◆ **Work instruction**
The answer must consist only of the lines in the records below from the line with "Uncheck the User-Agent header checkbox" to the line with "the orange folder", both included, copied word for word with every picture left out.

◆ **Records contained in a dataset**
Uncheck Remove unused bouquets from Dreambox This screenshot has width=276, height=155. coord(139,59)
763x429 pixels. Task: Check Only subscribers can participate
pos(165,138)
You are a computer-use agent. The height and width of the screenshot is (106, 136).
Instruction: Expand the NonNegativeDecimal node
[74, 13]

---

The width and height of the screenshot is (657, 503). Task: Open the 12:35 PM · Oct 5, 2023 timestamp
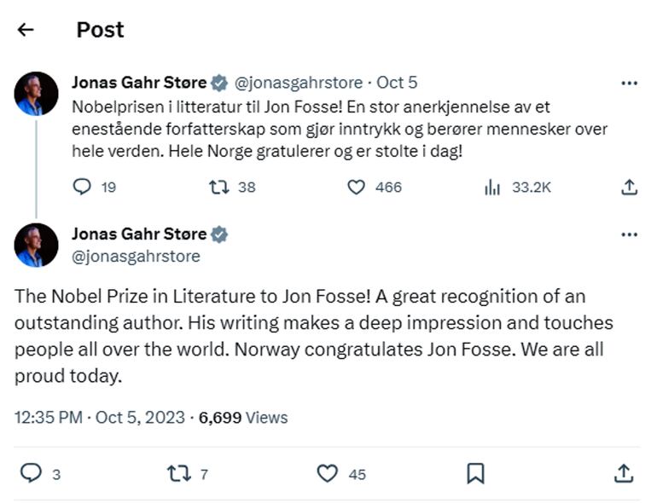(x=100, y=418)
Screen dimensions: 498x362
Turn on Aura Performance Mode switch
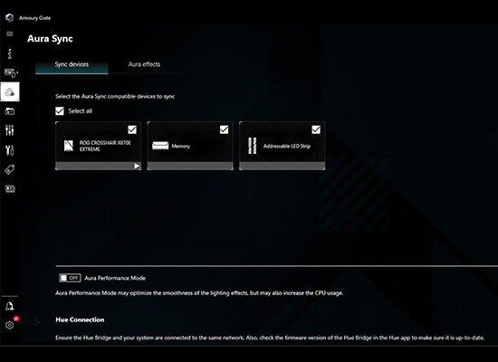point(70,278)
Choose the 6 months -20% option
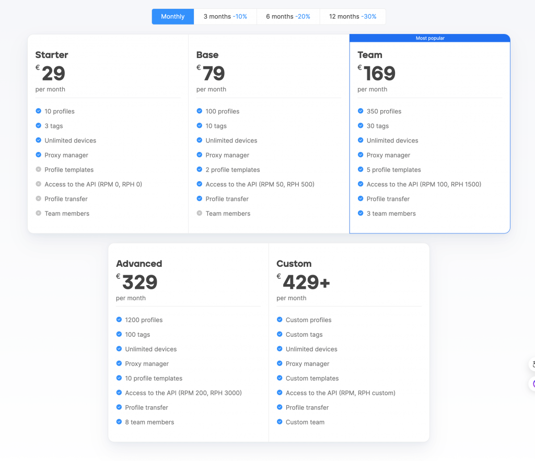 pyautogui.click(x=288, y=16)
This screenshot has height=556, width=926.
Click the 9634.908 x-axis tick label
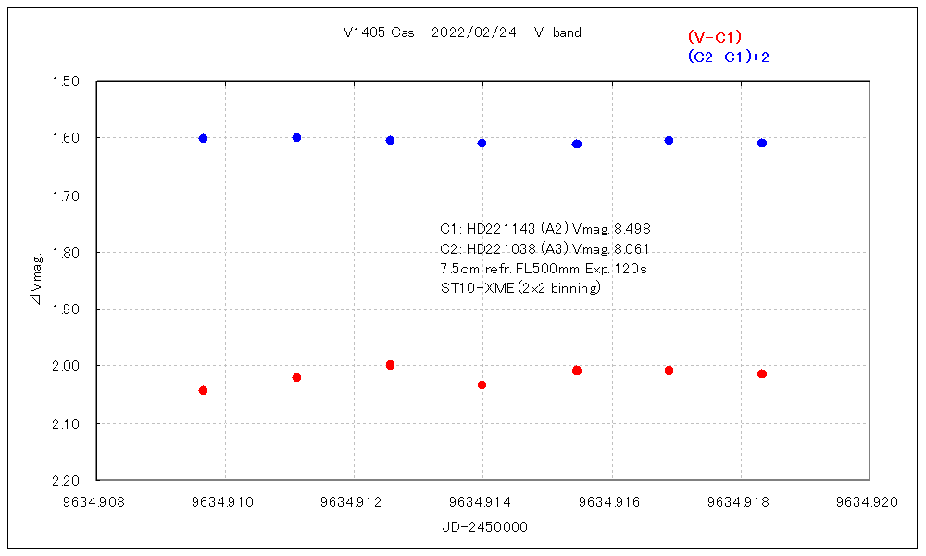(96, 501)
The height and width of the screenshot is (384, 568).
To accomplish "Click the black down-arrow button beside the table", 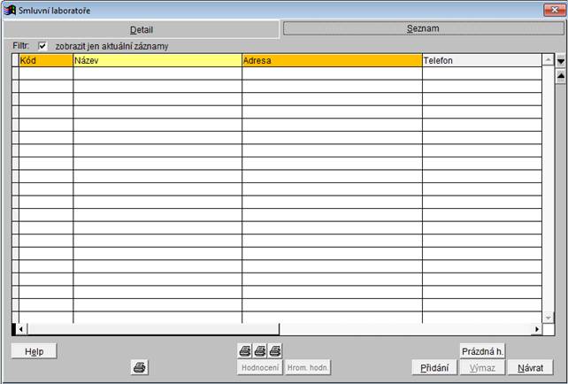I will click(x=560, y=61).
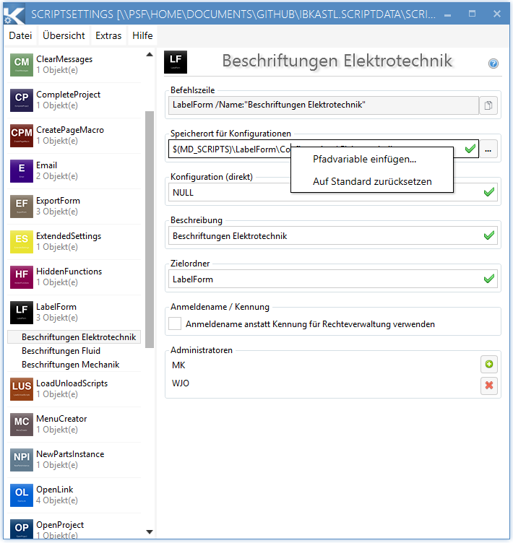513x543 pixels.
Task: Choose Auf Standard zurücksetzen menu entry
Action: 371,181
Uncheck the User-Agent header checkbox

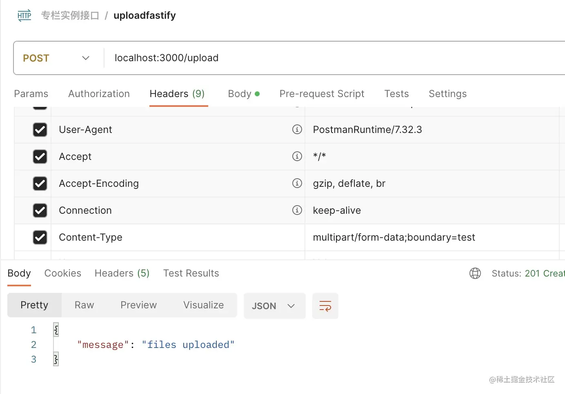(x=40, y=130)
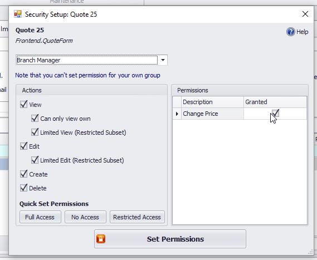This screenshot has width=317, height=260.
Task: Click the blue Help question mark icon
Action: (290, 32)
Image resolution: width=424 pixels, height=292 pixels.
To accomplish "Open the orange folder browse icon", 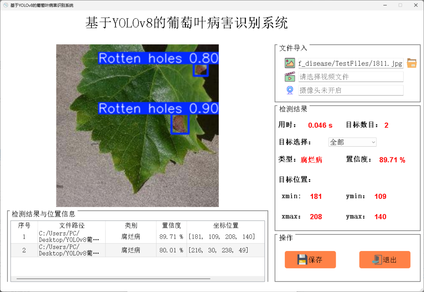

◆ **Output of the exercise**
Uncheck the User-Agent header checkbox

(x=40, y=130)
This screenshot has width=317, height=260.
Task: Click the blue Help question mark icon
Action: (290, 32)
Image resolution: width=424 pixels, height=292 pixels.
To accomplish "Open the orange folder browse icon", 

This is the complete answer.